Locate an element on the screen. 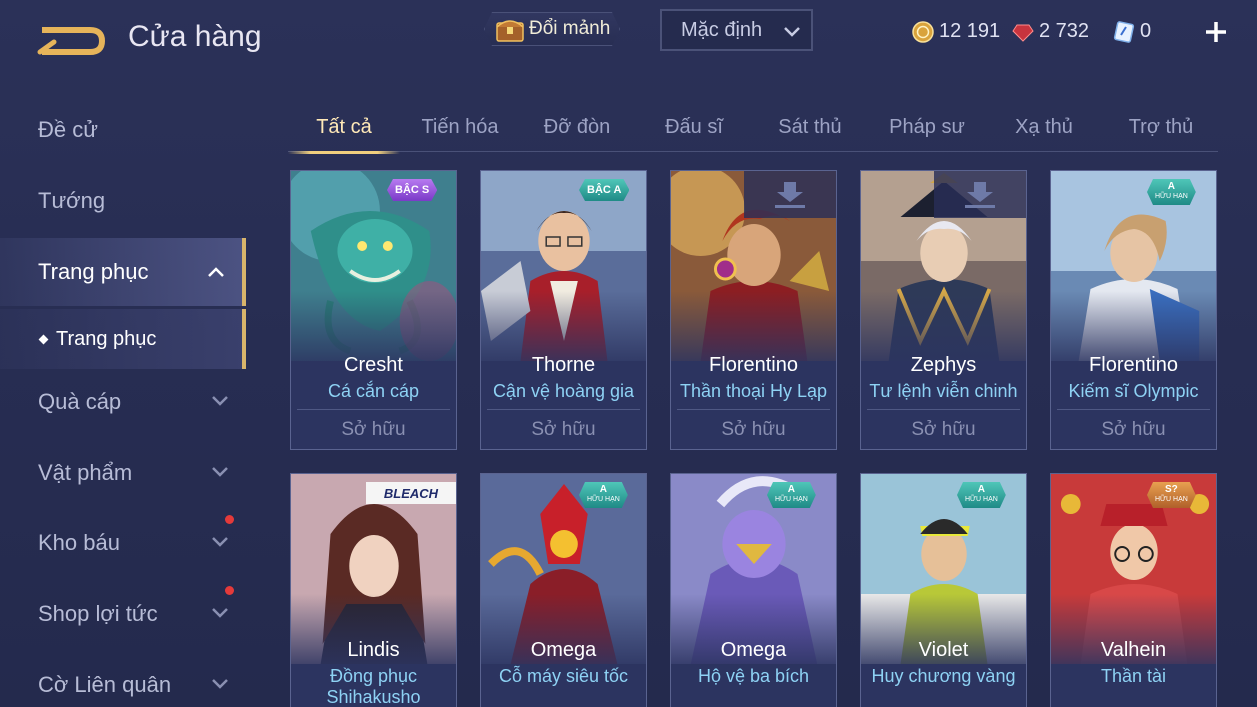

_ _ _

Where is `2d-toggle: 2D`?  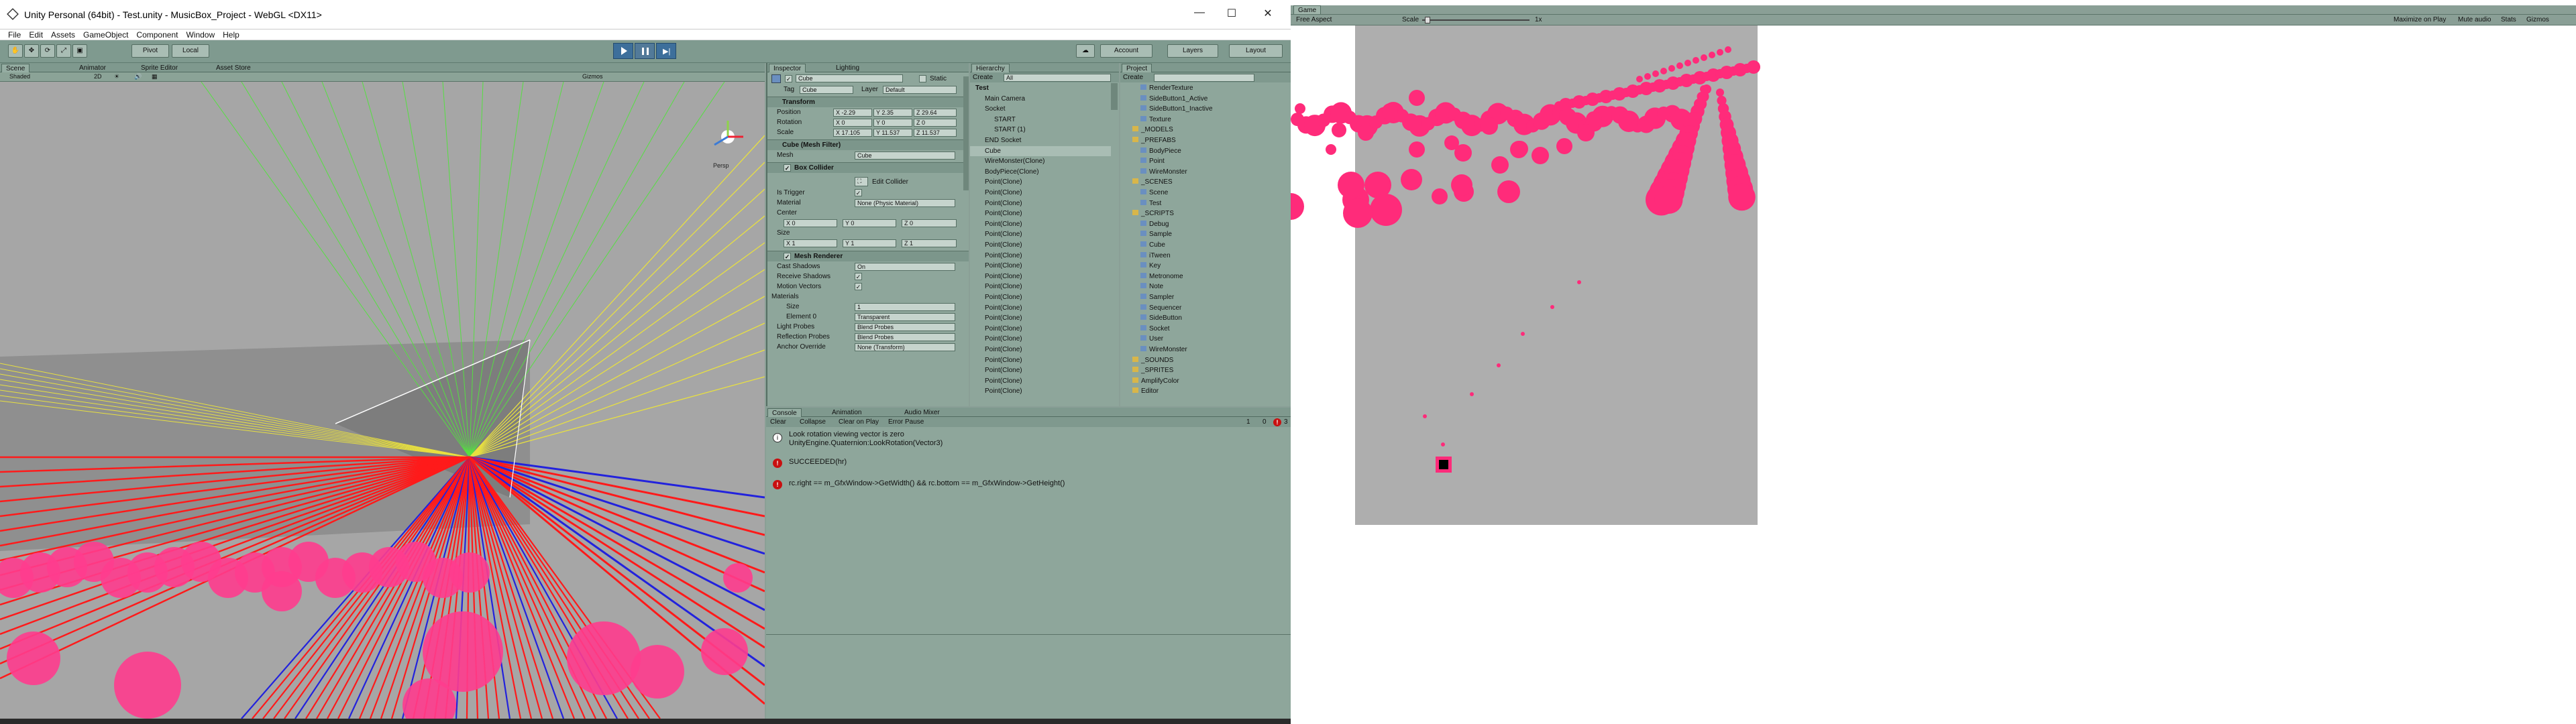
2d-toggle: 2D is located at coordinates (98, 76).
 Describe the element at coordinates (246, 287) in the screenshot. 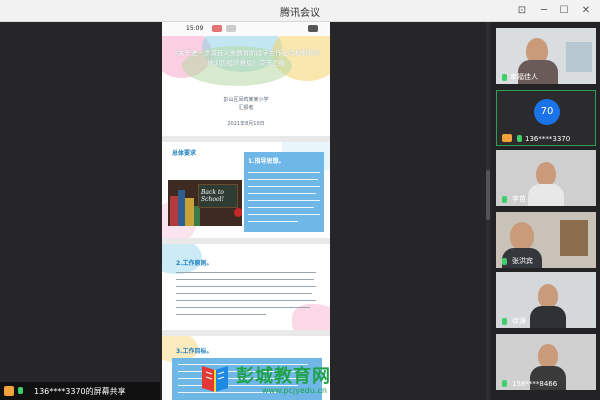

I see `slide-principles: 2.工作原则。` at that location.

_ _ _

◆ WORK INSTRUCTION
Please convert the listing lines between the one holding "Describe the element" and the one holding "at that location.", inclusive, into a JSON list of strings with one string per line. Skip blank lines and leave the pictures out.

◆ ANSWER TO THIS PROBLEM
[
  " Describe the element at coordinates (246, 287) in the screenshot. ",
  "I see `slide-principles: 2.工作原则。` at that location."
]